### EXERCISE INSTRUCTIONS
A - Reproduce the part of the protocol switch text between "At boot time, each" and "they may support.", inclusive.
B - Carry on writing the protocol switch text, starting right after its final sentence.

### TEXT EXTRACT
At boot time, each domain configured into the kernel is added to a linked list of domain. The initialization procedure of each domain is then called. After that time, the domain structure is used to locate protocols within the protocol family. It may also contain procedure references for externalization of access rights at the receiving socket and the disposal of access rights that are not received.

Protocols are described by a set of entry points and certain socket-visible characteristics, some of which are used in deciding which socket type(s) they may support.

An entry in the ``protocol switch'' table exists for each protocol module configured into the system. It has the following form:

struct protosw {
	short	pr_type;		/* socket type used for */
	struct	domain *pr_domain;	/* domain protocol a member of */
	short	pr_protocol;		/* protocol number */
	short	pr_flags;		/* socket visible attributes */
/* protocol-protocol hooks */
	int	(*pr_input)();		/* input to protocol (from below) */
	int	(*pr_output)();		/* output to protocol (from above) */
	int	(*pr_ctlinput)();	/* control input (from below) */
	int	(*pr_ctloutput)();	/* control output (from above) */
/* user-protocol hook */
	int	(*pr_usrreq)();		/* user request */
/* utility hooks */
	int	(*pr_init)();		/* initialization routine */
	int	(*pr_fasttimo)();	/* fast timeout (200ms) */
	int	(*pr_slowtimo)();	/* slow timeout (500ms) */
	int	(*pr_drain)();		/* flush any excess space possible */
};

A protocol is called through the pr_init entry before any other. Thereafter it is called every 200 milliseconds through the pr_fasttimo entry and every 500 milliseconds through the pr_slowtimo for timer based actions. The system will call the pr_drain entry if it is low on space and this should throw away any non-critical data.

Protocols pass data between themselves as chains of mbufs using the pr_input and pr_output routines. Pr_input passes data up (towards the user) and pr_output passes it down (towards the network); control information passes up and down on pr_ctlinput and pr_ctloutput. The protocol is responsible for the space occupied by any of the arguments to these entries and must either pass it onward or dispose of it. (On output, the lowest level reached must free buffers storing the arguments; on input, the highest level is responsible for freeing buffers.)

The pr_usrreq routine interfaces protocols to the socket code and is described below.

The pr_flags field is constructed from the following values:

#define	PR_ATOMIC	0x01		/* exchange atomic messages only */
#define	PR_ADDR	0x02		/* addresses given with messages */
#define	PR_CONNREQUIRED	0x04		/* connection required by protocol */
#define	PR_WANTRCVD	0x08		/* want PRU_RCVD calls */
#define	PR_RIGHTS	0x10		/* passes capabilities */

Protocols which are connection-based specify the PR_CONNREQUIRED flag so that the socket routines will never attempt to send data before a connection has been established. If the PR_WANTRCVD flag is set, the socket routines will notify the protocol when the user has removed data from the socket's receive queue. This allows the protocol to implement acknowledgement on user receipt, and also update windowing information based on the amount of space available in the receive queue. The PR_ADDR field indicates that any data placed in the socket's receive queue will be preceded by the address of the sender. The PR_ATOMIC flag specifies that each user request to send data must be performed in a single protocol send request; it is the protocol's responsibility to maintain record boundaries on data to be sent. The PR_RIGHTS flag indicates that the protocol supports the passing of capabilities; this is currently used only by the protocols in the UNIX protocol family.

### DATASET EXTRACT
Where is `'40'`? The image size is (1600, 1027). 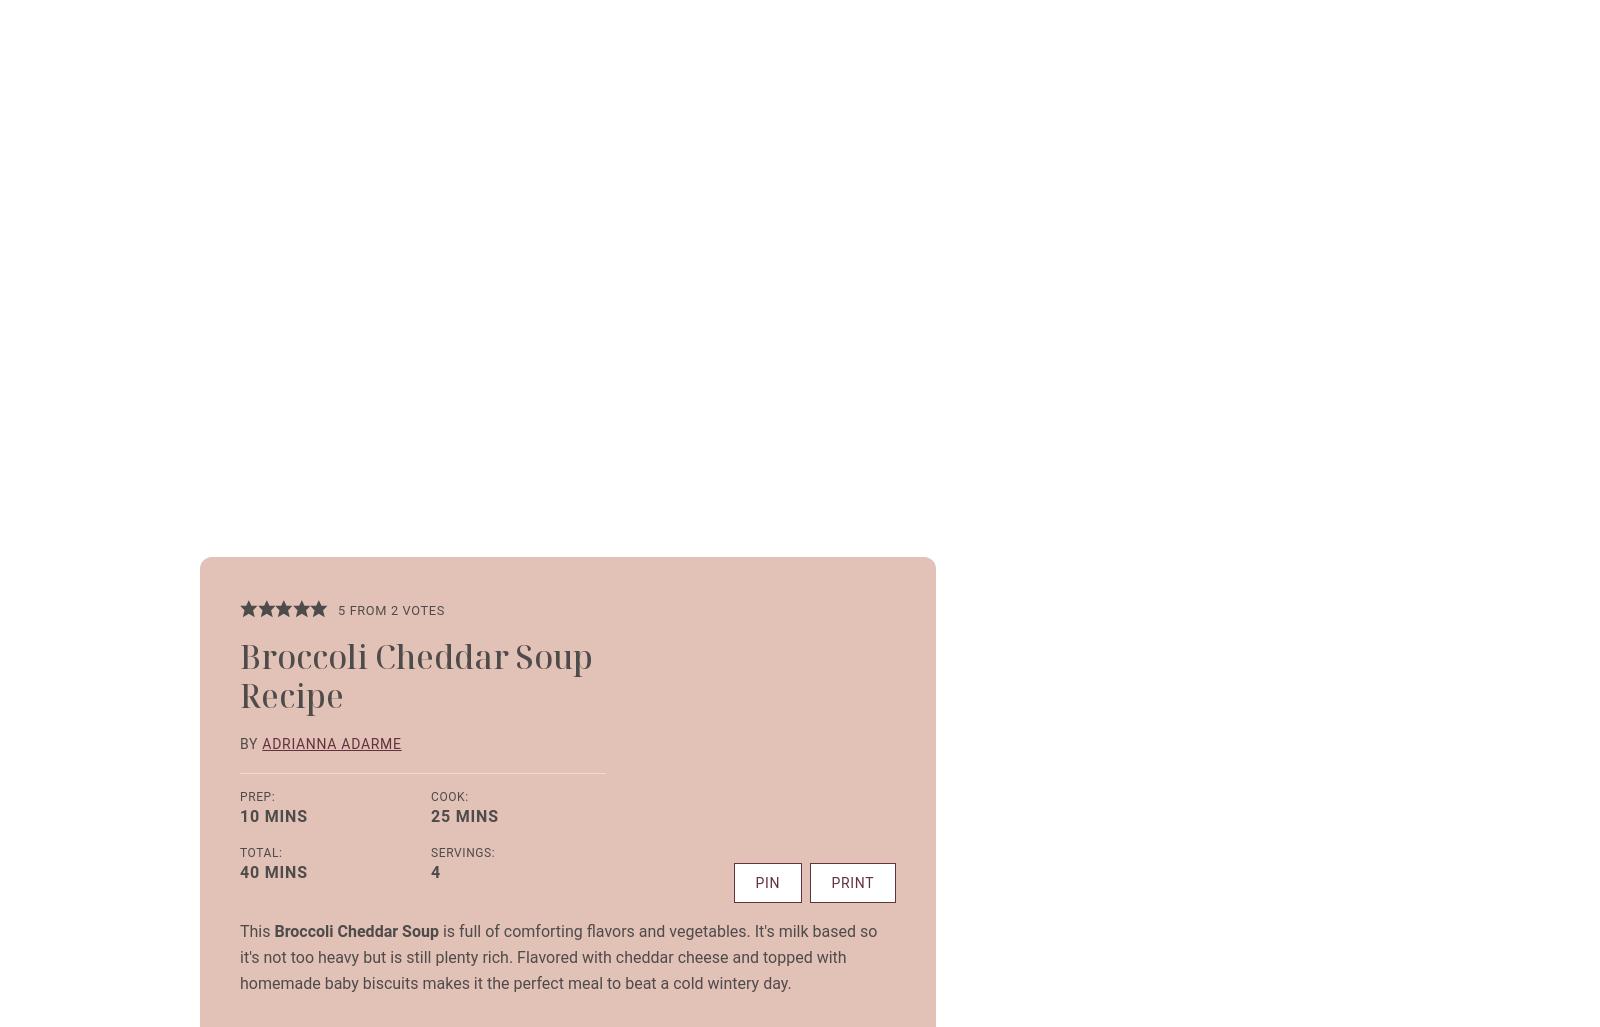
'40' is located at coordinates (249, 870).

==

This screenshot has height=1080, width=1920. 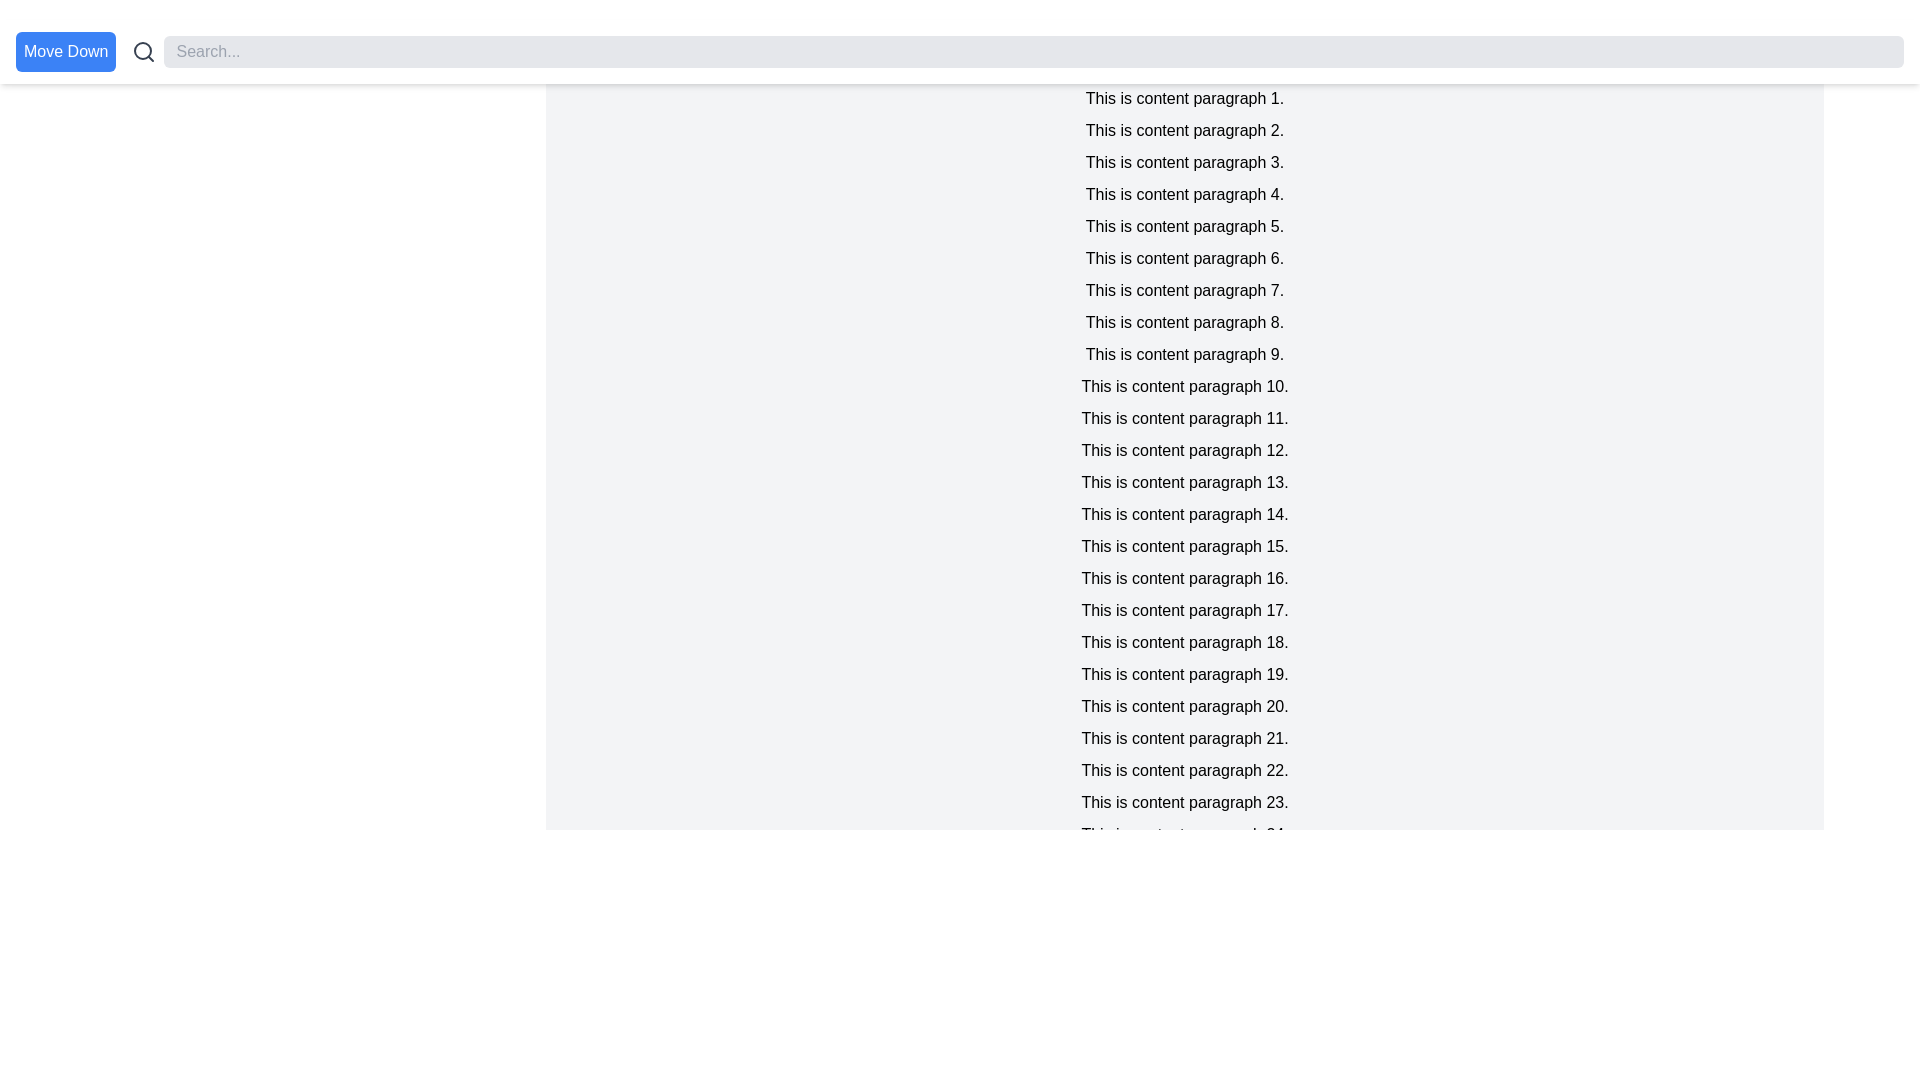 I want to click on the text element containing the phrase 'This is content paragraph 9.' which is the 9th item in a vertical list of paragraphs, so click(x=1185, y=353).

### THE ANSWERS
A -
At boot time, each domain configured into the kernel is added to a linked list of domain. The initialization procedure of each domain is then called. After that time, the domain structure is used to locate protocols within the protocol family. It may also contain procedure references for externalization of access rights at the receiving socket and the disposal of access rights that are not received.

Protocols are described by a set of entry points and certain socket-visible characteristics, some of which are used in deciding which socket type(s) they may support.

B -
When a socket is created, the socket routines scan the protocol table for the domain looking for an appropriate protocol to support the type of socket being created. The pr_type field contains one of the possible socket types (e.g. SOCK_STREAM), while the pr_domain is a back pointer to the domain structure. The pr_protocol field contains the protocol number of the protocol, normally a well-known value.

6.3. Network-interface layer

Each network-interface configured into a system defines a path through which packets may be sent and received. Normally a hardware device is associated with this interface, though there is no requirement for this (for example, all systems have a software ``loopback'' interface used for debugging and performance analysis). In addition to manipulating the hardware device, an interface module is responsible for encapsulation and decapsulation of any link-layer header information required to deliver a message to its destination. The selection of which interface to use in delivering packets is a routing decision carried out at a higher level than the network-interface layer. An interface may have addresses in one or more address families. The address is set at boot time using an ioctl on a socket in the appropriate domain; this operation is implemented by the protocol family, after verifying the operation through the device ioctl entry.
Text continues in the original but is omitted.